中東和平を目指したオバマはどこへ行った

世界平和と中東攻撃、際立つその矛盾

シリア人無視の米国による選択

オバマ大統領は毎朝、米国人を殺害するためのありとあらゆる陰謀についてのヒアリングを中東アドバイザーから受ける。シリア政府軍の戦闘機を仕留めるのに必要な武器は、米国の旅客機を狙うテロリストへの攻撃にも有用だ。そこでオバマ大統領は、シリア内戦が何らかの形で終わるのを待つ、という消極的な選択をすることで、米国人が人命を失うリスクを引き下げようとしているのである。

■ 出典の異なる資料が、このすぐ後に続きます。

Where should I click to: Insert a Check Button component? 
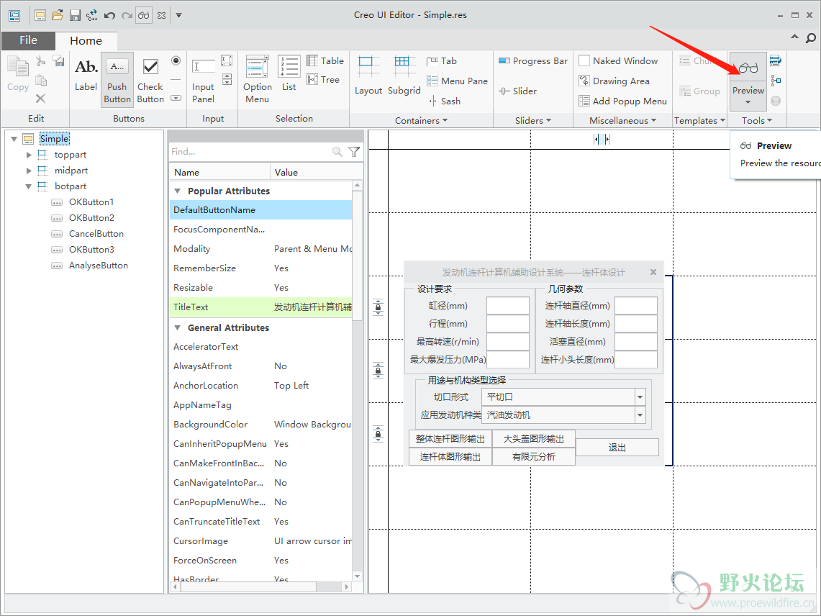point(150,80)
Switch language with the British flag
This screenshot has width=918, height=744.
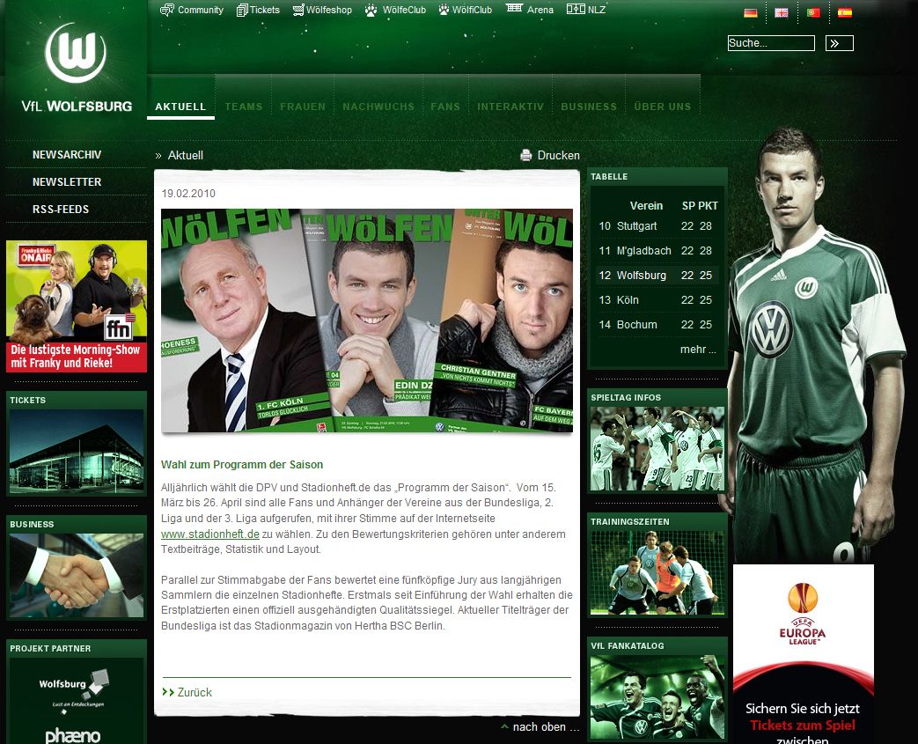click(781, 13)
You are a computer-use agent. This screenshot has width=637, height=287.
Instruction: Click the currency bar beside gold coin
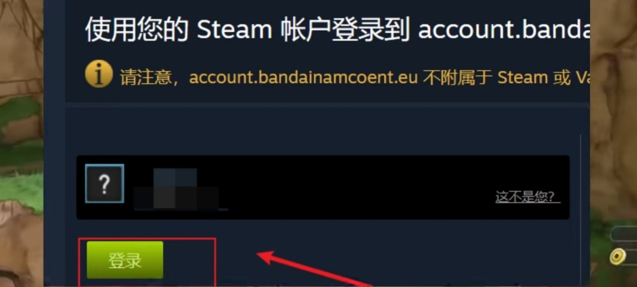(631, 257)
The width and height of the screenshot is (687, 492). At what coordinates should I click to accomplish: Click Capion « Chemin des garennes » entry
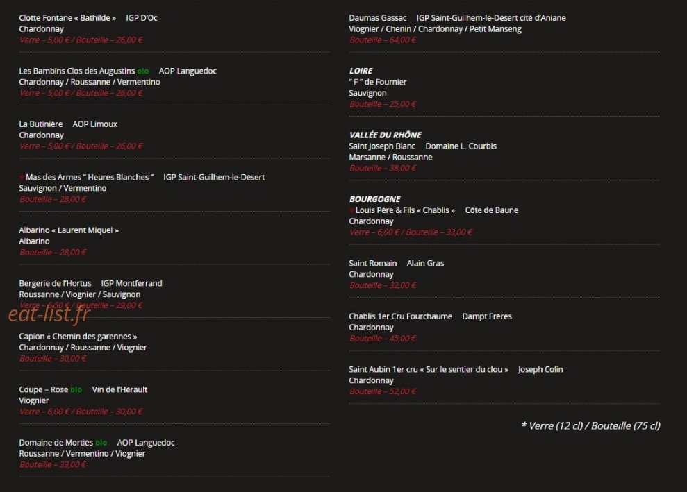tap(78, 337)
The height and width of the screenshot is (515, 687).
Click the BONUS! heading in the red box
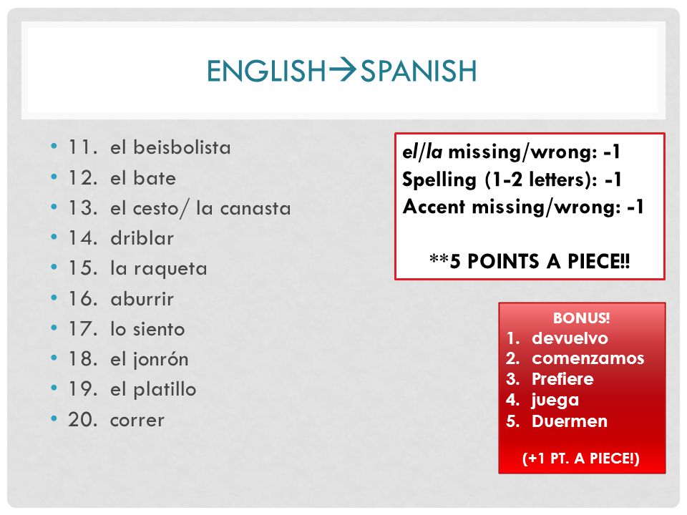[581, 318]
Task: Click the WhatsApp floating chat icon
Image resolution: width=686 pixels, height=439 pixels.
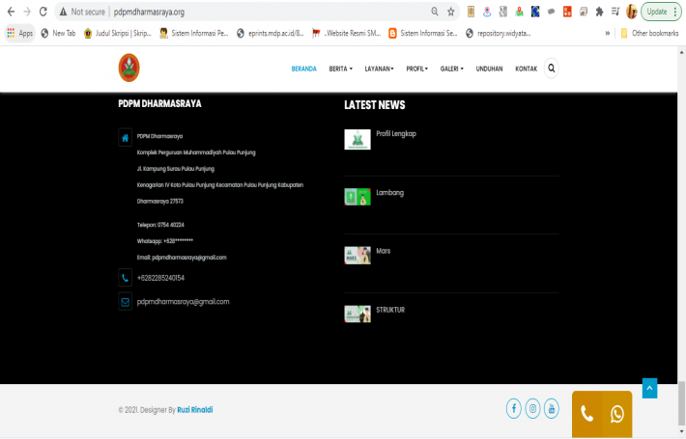Action: pos(616,415)
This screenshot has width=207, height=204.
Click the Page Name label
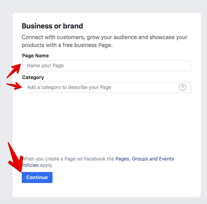point(36,56)
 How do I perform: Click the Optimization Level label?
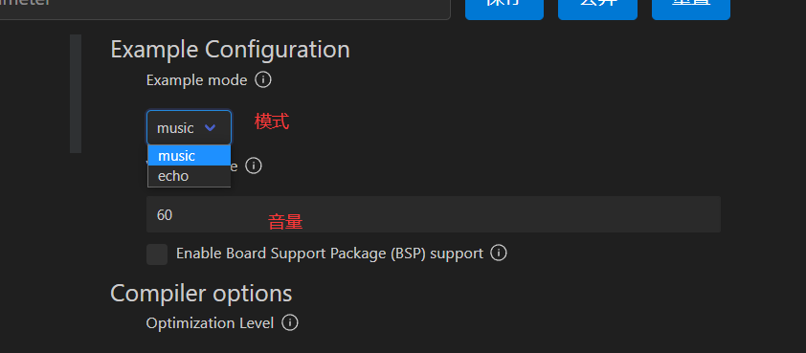(211, 322)

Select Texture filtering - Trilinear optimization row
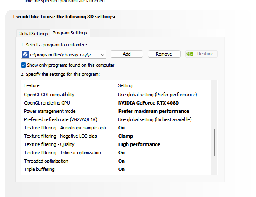click(x=63, y=153)
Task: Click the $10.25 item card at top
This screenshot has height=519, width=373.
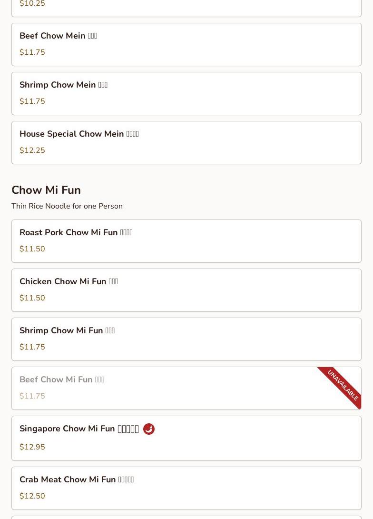Action: click(186, 7)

また、別のアドバイザーはオバマ大統領に、たとえばトルコ国境の安全圏の拡張などを進めるには、シリア全土の対空防御を破壊しなければならない、と助言する。それにはダマスカス爆撃が必須だが、その結果、政府軍への支援が増す可能性もある。確かに少数の人命を救う意義はあるだろうが、あまりに多くの国が、別々のグループの反体制派グループを通じて代理戦争を行っている中では、米国による措置はこの対立構図を是正するのに何の意味ももたらさない。

さらに、周辺国がシリアに対して武力行使に出るには、国連安全保障理事会の承認が必要だが、この道はロシアと中国の拒否権行使によって閉ざされている。米国の有権者も、米国による中東でのこれ以上の軍事活動は望んでいない。

こうした展開や議論が意味するところを真剣に考えなくてはならないが、米国による判断は、シリア情勢にかかわるコストや利点などに基づいて、必ずしも平等とはいえない観点から下されている。ホワイトハウスの大統領執務室では、シリアの人々の観点からブリーフィングが行われることはないからだ。

シリアの人々が自由や民主主義、尊厳、平等を得るために銃弾の恐怖にさらされながら戦っているのを米国が横目で見ながら正当化している「裏切り」への代償が、判断材料になることはないのである。その代償とは、次世代を担う中東の若者たちが、米国に対してこじつけともいえるうわさや極端な主張などに基づいて、最悪なイメージを持つことだ。